Bericht an den UN-SicherheitsratTrumps Friedensrat drängt auf raschere Auszahlung von Gaza-Hilfen für den Wiederaufbau

Der von US-Präsident Donald Trump ins Leben gerufene Friedensrat dringt auf eine raschere Auszahlung der zugesagten Hilfsgelder für den Wiederaufbau des Gazastreifens.
Der von US-Präsident Donald Trump ins Leben gerufene Friedensrat dringt auf eine raschere Auszahlung der zugesagten Hilfsgelder für den Wiederaufbau des Gazastreifens. In einem Bericht an den UN-Sicherheitsrat, der der Nachrichtenagentur Reuters am Dienstag vorlag, warnte das Gremium vor einem Finanzierungsengpass. Die Lücke zwischen Zusagen und tatsächlichen Auszahlungen müsse geschlossen werden. Bislang haben Mitgliedstaaten 17 Milliarden Dollar zugesagt. Die Gesamtkosten für den Wiederaufbau des nach mehr als zweieinhalb Jahren israelischer Bombardierung weitgehend zerstörten Gebiets werden jedoch auf mehr als 70 Milliarden Dollar geschätzt. Das Geld soll in den Wiederaufbau fließen und die Arbeit einer neuen, von den USA unterstützten Übergangsregierung finanzieren.

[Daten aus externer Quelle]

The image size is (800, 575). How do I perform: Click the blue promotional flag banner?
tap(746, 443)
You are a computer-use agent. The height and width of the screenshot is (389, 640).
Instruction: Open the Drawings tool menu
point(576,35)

Dem Bericht zufolge sind 85 Prozent der Gebäude und der Infrastruktur im Gazastreifen zerstört. Rund 70 Millionen Tonnen Trümmer müssten beseitigt werden. Trumps Plan für die Zukunft des Gebiets gerät jedoch ins Stocken: Auch nach einer Feuerpause legt die radikal-islamische Hamas-Miliz ihre Waffen nicht nieder. Israel wiederum hält weiter Truppen in weiten Teilen des Gazastreifens stationiert und setzt seine Luftangriffe fort. Zudem zögern viele Staaten, den Wiederaufbau über das "Board of Peace" zu finanzieren. Europäische und asiatische Regierungsvertreter verweisen auf Bedenken hinsichtlich der Transparenz und Kontrolle des Gremiums. Sie bevorzugen demnach traditionelle Institutionen wie die Vereinten Nationen für die Verteilung der Gelder.
Trump hatte das "Board of Peace" gegründet, um seinen Plan zur Beendigung des Krieges und zum Neuaufbau des Gazastreifens umzusetzen. Zudem soll sich das Gremium künftig anderen Konflikten widmen. Der UN-Sicherheitsrat hat die Einrichtung zwar anerkannt, viele Großmächte sind ihr jedoch bislang ferngeblieben. Zu den Geldgebern zählen neben den USA vor allem Verbündete aus dem Nahen Osten wie Saudi-Arabien, die Vereinigten Arabischen Emirate und Katar, aber auch Länder wie Marokko, Usbekistan und Kuwait. Die Statuten des Gremiums sehen vor, dass die Mitgliedschaft von Staaten auf drei Jahre begrenzt ist, sofern sie nicht eine Milliarde Dollar zahlen, um einen ständigen Sitz zu erhalten.